Sebenarnya sudah beberapa hari yang
lalu aku pergi e Prambanan. Dan sampai hari ini masih terjadi perang, antara rasa
malas ku lebih menang dari passionku untuk menulis. Well, prambanan menyajikan
banyak cerita tentang masa lalu. Sama seperti waktu ketika aku ke Borobudur.
Cuma bedanya, Borobudur berbasic Buddha dan Prambanan berbasic Hindu.
Dinasti Syailendra mempunyai peranan
besar dalam pembangunan Borobudur, dan sebaliknya Dinasti Sanjaya adalah
pendiri Prambanan. Kedua nya dibangun secara bersamaan, hanya terpaut sekitar
10tahun setelah candi Borobudur selesai dibangun, candi Prambanan mulai
didirikan (sekitar tahun 860).
Banyak relief yang menarik disini,
beda tentunya antara Borobudur dan Prambanan tetapi keduanya hamper mempunyai
persamaan dalam tingkatan cerita. Entah, mungkin karena berakar dari kebudayaan
yang sama. Dua bangunan ini mempunyai tiga tingkatan,
1. Tingkatan bawah candi, dalam
Prambanan dinamakan Bhurloka sedangkan Borobudur lebih dikenal dengan Kamadhatu.

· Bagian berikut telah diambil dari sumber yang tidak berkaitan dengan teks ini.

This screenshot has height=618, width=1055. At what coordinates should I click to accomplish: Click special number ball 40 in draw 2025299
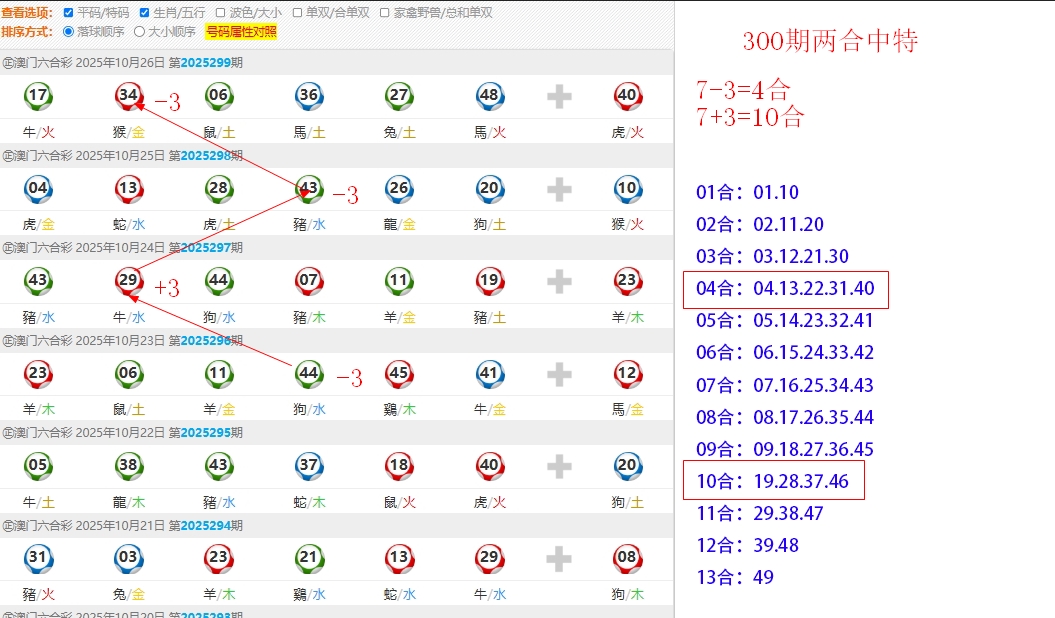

2. Tingkatan tengah candi, dalam
Prambanan dinamakan Bhuvarloka sedangkan Borobudur lebih dikenal dengan
Rupadhatu.
3. Tingkatan atas candi, dalam Prambanan
dinamakan Svarloka sedangkan Borobudur dinamakan Arupadhatu.
Dan menariknya lagi, cerita dari
masing-masing tingkatan mempunyai kemiripan. Seperti pada tingkatan bawah candi
keduanya menuliskan berbagai konsekuensi atas karma. Tentang kebaikan dan
kejahatan. Ditengah Prambanan menceritakan tentang cerita Ramayana dan
Borobudur menceritakan tentang perjalanan kedatangan Budha. Dibagian atas
keduanya menggambarkan keagungan baik Budha dalam stupa maupun Hindu dalam relief
wilayah para dewa.
Menarik bukan? Ternyata kedua candi
walaupun berbeda dari dinasti dan agama, tetapi budaya leluhur yang sama masih
tetap melekat.
Dan mungkin dari sekian banyak
penafsiran tentang kebudayaan, saya sendiri merasa bahwa peninggalan ke-dua
candi ini dapat bermakna sangat penting. Relief –relief ini mengingatkan bahwa
kita ini satu leluhur dalam satu bangsa. Sesulit apapun persatuan itu
diwujudkan, tetapi identitas itu tidak akan bisa dihilangkan. Sehitam atau
seputih apapun kulit kita, kita tetap Indonesia. Kita adalah satu Leluhur, dan
relief itu mengajarkan hal itu. Semenang-menangnya pendapat dan
sekalah-kalahnya pendapat, yang kita harus sadari adalah orang “luar” akan
memanggil kita “anak Indonesia”. Segala tingkah laku dan sikap akan tercermin
sebagai tingkah laku dan sikap bangsa Indonesia, walaupun terkadang kita tidak
mengakuinya atau lupa akan hal itu. Kebudayaan mengajarkan berbagai hal.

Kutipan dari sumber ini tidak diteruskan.